Beside a quiet stream on Maryland’s Eastern Shore, a 19th century brick house that once served as a way station on the Underground Railroad can bring present-day visitors to tears as they gaze at the path where escaped slaves made their way to freedom.
The Jacob and Hannah Leverton house is among 36 sites along the Harriet Tubman Underground Railroad Byway. The 125-mile route has been getting fresh attention in recent months as the nation and the world take more notice of Tubman’s heritage as a hero of freedom.
Tubman, who escaped from slavery in antebellum Maryland to become a leading abolitionist, helped other slaves escape by guiding them north on the Underground Railroad and served as a Union spy during the Civil War.
“It’s hard to identify with George Washington, unless you’re an older white male. But when it comes to Tubman, there’s so many ways that people of all backgrounds and races … can find something that they can see in themselves that she has carried forward or she held herself,” says Kate Larson, an author and historian who has written about Tubman and worked as a consultant on the byway.
The famed Underground Railroad conductor is drawing admiration from new generations.
Plans to put her on the $20 bill have received prominent attention, stirring debate about the representation of old white historic figures on the nation’s currency and the lack of women and minorities.
This year, the Library of Congress and the Smithsonian Institution’s new National Museum of American History and Culture in Washington acquired a rare photograph of Tubman in her late 40s.
In March, the $21 million Harriet Tubman Underground Railroad Visitor Center opened, not far from her Maryland birthplace.
The designated sites and nearby landscapes offer a comprehensive look into Tubman’s life and journeys along the Underground Railroad, an informal network that helped escaping slaves evade capture and reach free states such as nearby Pennsylvania.
After about 18 years of planning, the first stops along the byway were designated in 2013 to coincide with the centennial of Tubman’s death.
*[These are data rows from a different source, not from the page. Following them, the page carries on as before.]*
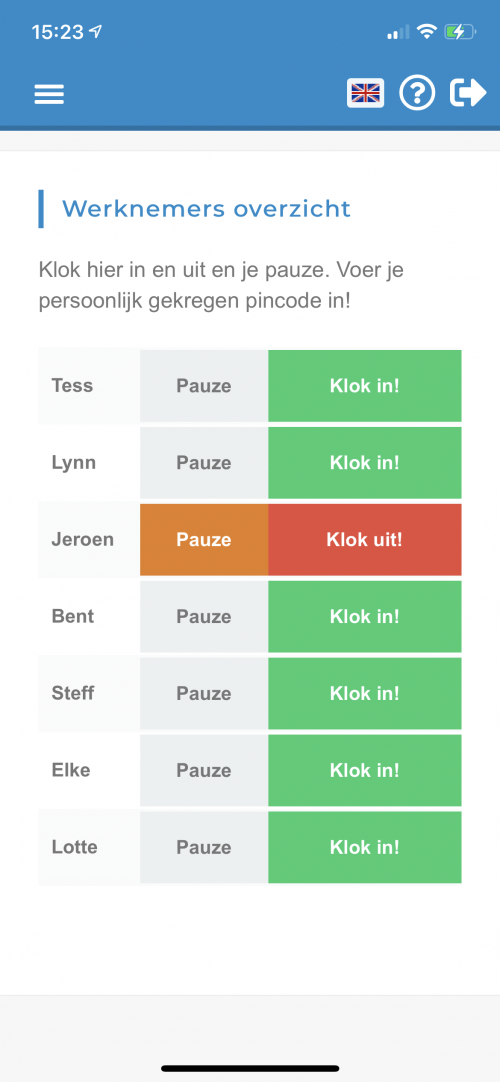The height and width of the screenshot is (1082, 500).
Task: Clock in Lotte with Klok in!
Action: [365, 847]
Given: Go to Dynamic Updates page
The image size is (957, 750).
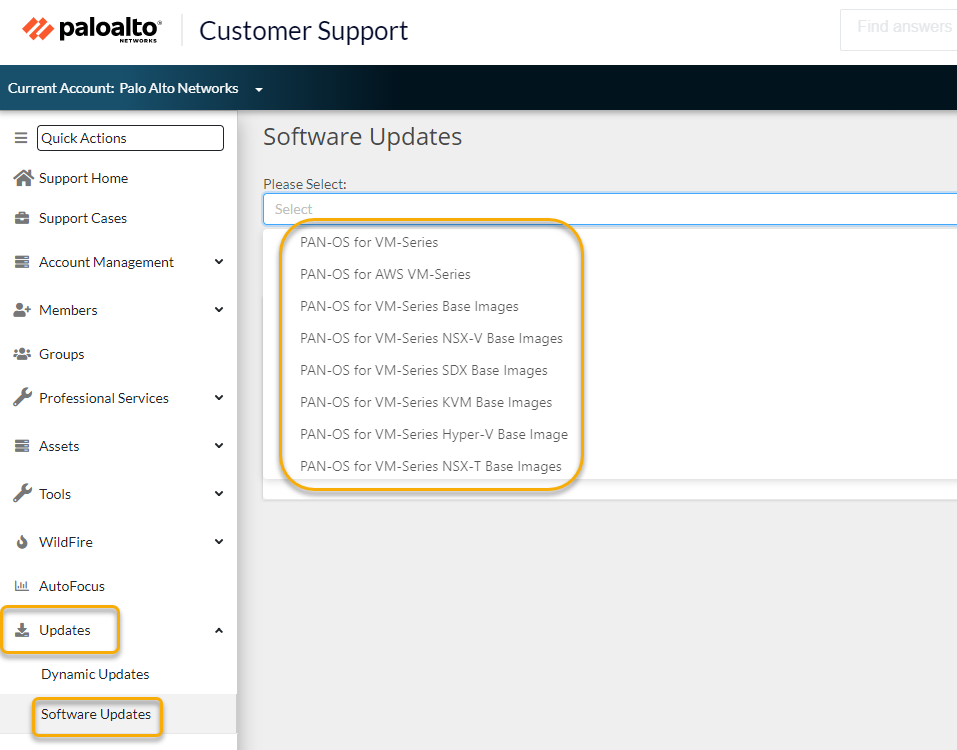Looking at the screenshot, I should tap(95, 674).
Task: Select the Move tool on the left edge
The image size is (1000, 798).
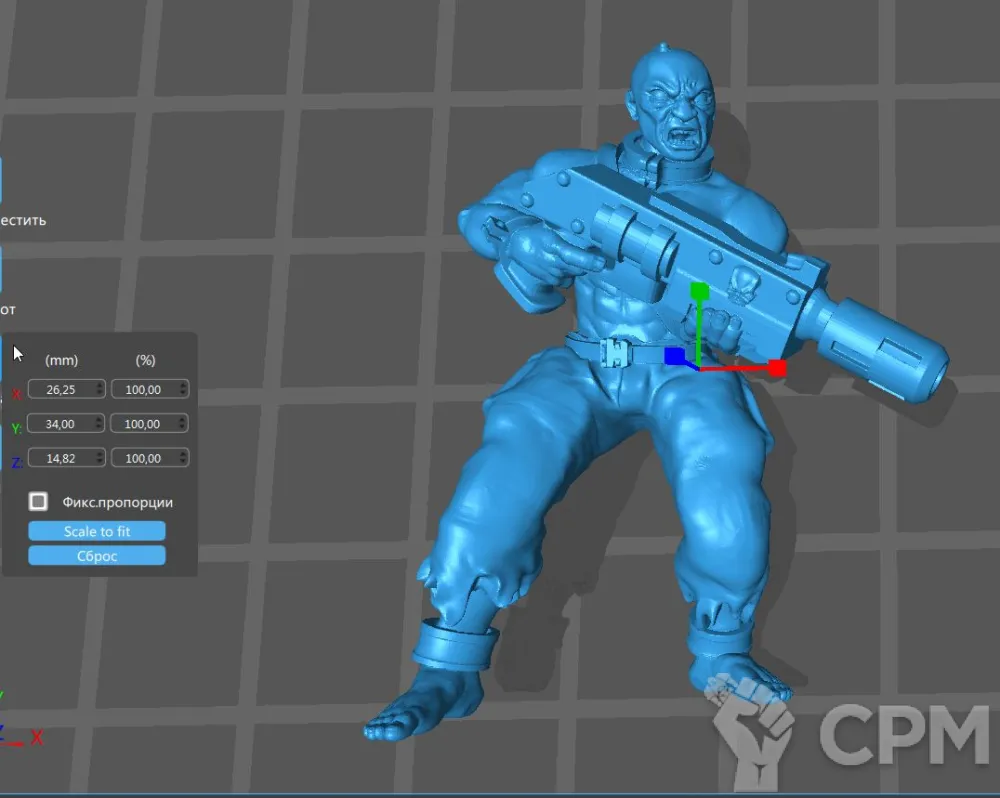Action: pos(3,180)
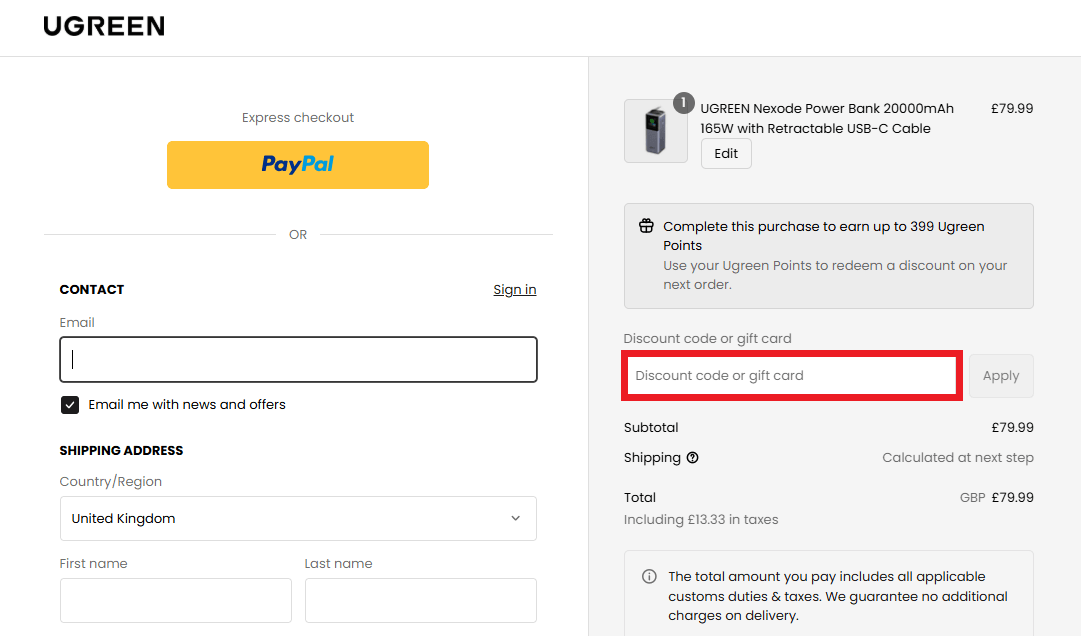Click the info icon beside the customs notice
This screenshot has width=1081, height=636.
(648, 576)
“This is just an opportunity for the world to know that Harriet has been a major part of our history in the United States of America,” said Victoria Jackson-Stanley, the first black woman elected mayor of Cambridge, the county seat, not far from where Tubman was born and raised a slave. “She’s a local home girl, as I like to say, but she’s an icon for freedom.”
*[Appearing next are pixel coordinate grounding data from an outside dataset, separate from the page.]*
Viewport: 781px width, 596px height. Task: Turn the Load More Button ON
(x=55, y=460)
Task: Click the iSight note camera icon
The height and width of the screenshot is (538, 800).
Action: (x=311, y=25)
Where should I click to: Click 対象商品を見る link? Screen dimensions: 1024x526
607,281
Tubman was featured recently in “Underground,” a WGN television drama about the Underground Railroad.
Actress Aisha Hinds, who played Tubman, attributes the abolitionist’s increasing prominence partly to the divided times of the present.
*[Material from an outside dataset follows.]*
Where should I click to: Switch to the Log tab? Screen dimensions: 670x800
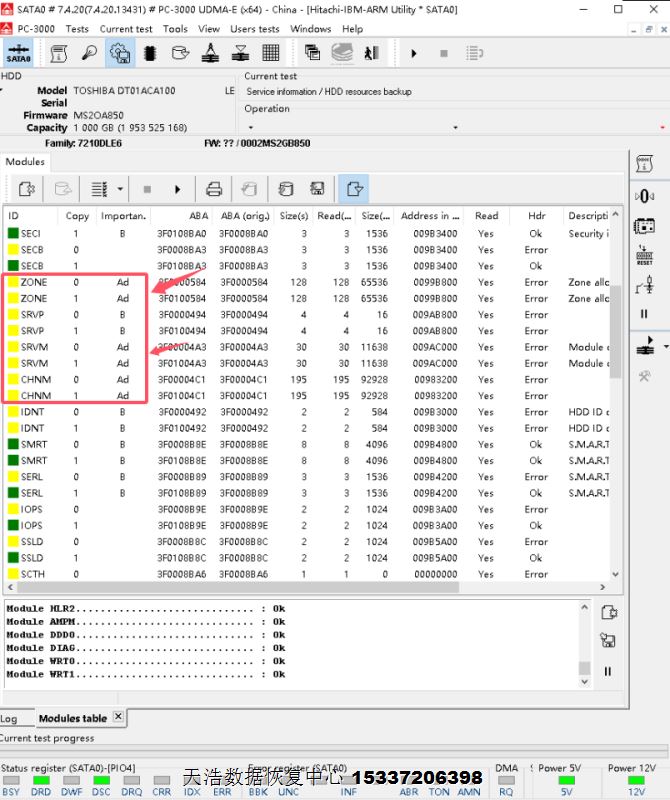click(9, 718)
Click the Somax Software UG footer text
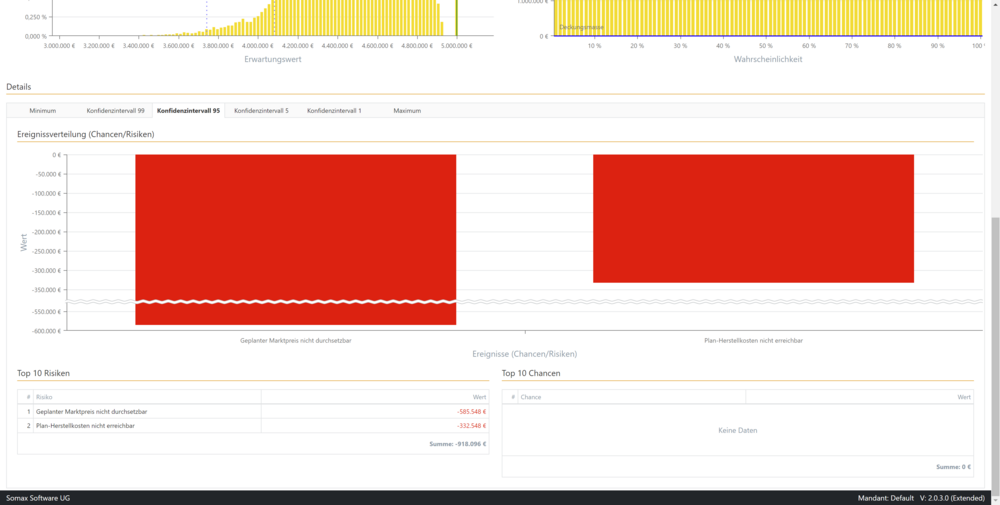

“I feel like, contextually, what we’re living now is sort of a modern day manifestation and articulation of the times that Harriet Tubman was living and the obstacles that she transcended,” Hinds said at a conference on Tubman in Cambridge, Maryland.
Meanwhile, an HBO movie with Viola Davis starring as Tubman is in the works, based on Larson’s book, “Bound for the Promised Land: Harriet Tubman: Portrait of an American Hero.”
Act of Defiance
The site of Tubman’s first known act of defiance against slavery is one of the most popular stops on the Tubman byway.
The Bucktown Village Store has been restored at a rural crossroads believed to be where Tubman refused a slave owner’s orders to help him detain another slave. When the other slave ran, the owner grabbed a 2-pound weight and threw it at him, hitting Tubman on the head and causing an injury that would trouble her for the rest of her life.
The inside still looks like a 19th century shop. The owners have some Tubman-related items, including a newspaper advertising a reward for Tubman and two of her brothers. Susan Meredith, who owns the site with her husband, says people have been stopping more frequently since the visitors’ center opened nearby.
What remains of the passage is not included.